Exclude the pictures, then repeat the remaining data exactly.

━━━ SUPPLIED ENTRIES ━━━

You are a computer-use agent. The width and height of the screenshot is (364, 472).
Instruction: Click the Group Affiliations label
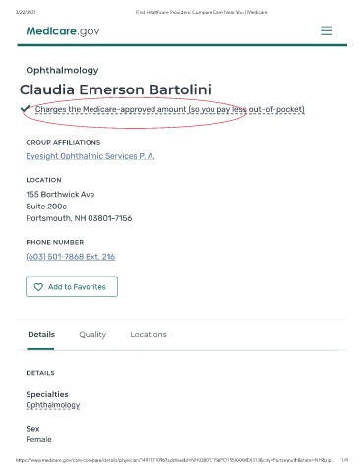[63, 142]
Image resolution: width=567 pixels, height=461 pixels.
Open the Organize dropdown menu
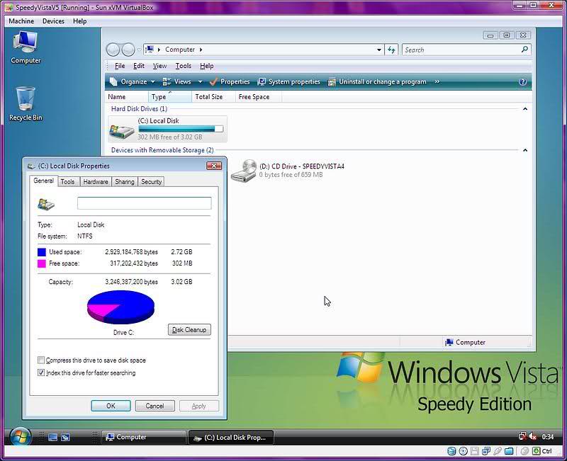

━━━

* ANSWER FOR THE TASK *
You are a computer-use agent. The width and height of the screenshot is (364, 472).
Instruction: Click the Group Affiliations label
[63, 142]
Image resolution: width=567 pixels, height=461 pixels.
Open the Organize dropdown menu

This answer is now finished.